Parts of the exercise:
• A. In the forum thread about the century bike ride, how many of the seven aid stations did Woolbury stop at?
• B. Take the forum thread about the century bike ride further, picking up after its last sentence.

Page text:
==*==

You can only see Elephant rock on the 100 mile if memory serves me correct. Not really a huge deal IMO.


----------



## Woolbury

Bocephus Jones II said:


> I used to do this ride, but it got too big and dangerous. I did love the Black Forest section though...great place to ride. Too bad there were so many people without a clue riding on the rest of the course. One year they ran out of water at an aid station...has to wait 1/2 hour for more.
> 
> //One year I missed the turn for Rollercoaster road and ended up at the AF Academy...added 20 miles to my day.


I rode it again Sunday, and you can't help but be impressed with the great organization on this ride. Yea it's big, but the course is well marked, police stopping cross traffic at any potential spot, constant reminders to keep right and let other riders pass, etc. The route is just beautiful, food is great and fellow riders were courteous and fun to ride with. I got in a half dozen blazing pacelines and it was just a blast. If you're a Colo rider, I don't know how you can miss this event. And I'm glad to hear I climbed as much as it felt like I did. No way is it only 3500'.


----------



## tigerwah

> No way is it only 3500'.


Not even close!


----------



## ProudDaddy

That was my first time on the century course and it seemed pretty difficult to me - much more difficult than the santa fe century I did 2 weeks prior. I'd be curious to see other data points on elevation gain as well. I started about 6:30 and riders seemed well spread out on the entire ride. Police patrol and course marking was good. I'd prefer gels and accelerade or something like that at the aid stations (like the triple) but they were well stocked otherwise. There were a couple of fast moving trains I got caught in and that is always a lot of fun for me. Despite some serious muscle cramping during the ride and a still sore achilles, a very good day.


----------



## Pwnt

It was my first time doing this ride or any organized ride for that matter. Had a blast! I start at 5:30, did the hundred. Overall I was very impressed with the way the whole thing was put together. Well marked course, helpful staff, and plenty of support from the law enforcement in the area. Hats off to those guys.
I will do it again, just maybe not the hundred. I was cooked @ the 70 mi. mark.


----------



## Woolbury

Pwnt said:


> I was cooked @ the 70 mi. mark.


For some reason I rebound at mi 70 and felt great the last 30mi. Mile 40-50 were really tough with the cross/headwind. I felt like taking a nap at the aid station at mi 48.  I stopped at 3 of the 7 stations, and ate more bananas than I would normally eat in a week. Did 2 or 3 bars(most were 1/2's) at each station, and carried my own Gu's(did 4), 2 bottles of Accelerade, and a bottle of that awful Ultima stuff they had. Completely rebounded with the great BBQ and a beer at lunch after the ride!


----------



## bsaunder

I rode the century with a group of friends as a warm up for the STP 1 day. I thought it was very well organized and never thought it was dangerous; though when the course met back with all the other groups, it did have the capability. 
I did screw up on eating and drinking and was semi-bonking at the ~50mi station, but soon recovered and enjoyed the rest of the ride. The wind was a tiring, but I was told to expect it and a paceline did well to manage it.

==*==

Excerpted records:
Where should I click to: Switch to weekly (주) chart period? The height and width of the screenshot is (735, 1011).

==*==

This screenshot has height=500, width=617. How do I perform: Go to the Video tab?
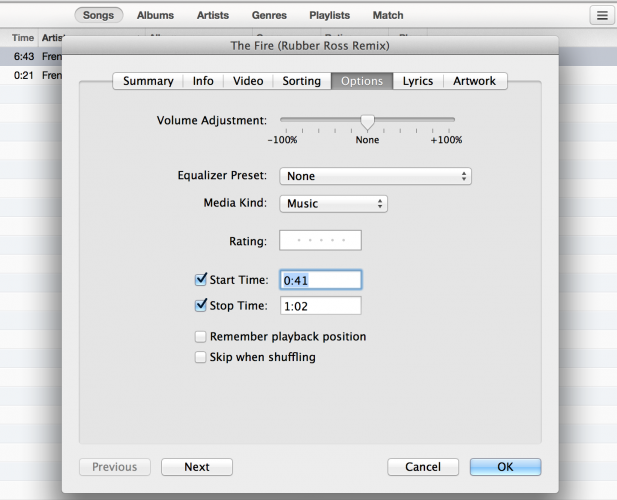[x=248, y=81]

==*==

Solved problems:
• A. Three.

• B.
My garmin showed 5884ft of climbing and my polar showed 5747ft, generally the garmin is more accurate for amount climbed - either way a lot more than the claimed ~3500ft.

I'll definitely do it again next year and hopefully will hit the <5hr mark too (our target for this year, that we just didn't quite make).


----------



## tigerwah

> Mile 40-50 were really tough with the cross/headwind


That's always a tough section. It's also kind of a false flat there too. So you get the double whammy! I've ridden the E Rock 5 or 6 years now and that section is always horribly windy. 



> I'll definitely do it again next year and hopefully will hit the <5hr mark too (our target for this year, that we just didn't quite make).


I've been going after the 5 hour mark for years. The best I've done is 5:18. This year I was 5:50. I do ride it alone though and rarely join pacelines. If you can do this ride in under 5 hours with all of the climbing and wind you're a superstar in my book!


----------



## tigerwah

This is from the 2007 E Rock. Cool Picture I think.


----------



## JayTee

Sorry, but those figures sound completely inflated (I've ridden 9 E-Rocks and my Polar S710 (back when it worked) never hit the 5000 ft mark for total vertical. If you realy suspect 7500 vertical for the E-Rock century in rolling plains then you must think the TBP is, what, double that?

Dredging up a year old thread to make strident comments about elevation gained... I'm truly baffled. But I'm sure you enjoyed posting your photo. So, enjoy.


----------



## tigerwah

> Dredging up a year old thread to make strident comments about elevation gained... I'm truly baffled


What are you talking about man? This is the E Rock thread. Why should I start a new one?



> Sorry, but those figures sound completely inflated


Sorry you don't agree. My computer has proven to be quite accurate in the past. I have no doubt that the elevation gain in the E Rock is at least 6000 feet. I only speculate more because of the many short rollers that don't always compute. And did I mention the TBP? I did ride Squaw pass last weekend though and my computer showed around 3400 feet gained. I know that is very close to accurate. or is that inflated too?



> But I'm sure you enjoyed posting your photo


I guess you're too cool for pictures right?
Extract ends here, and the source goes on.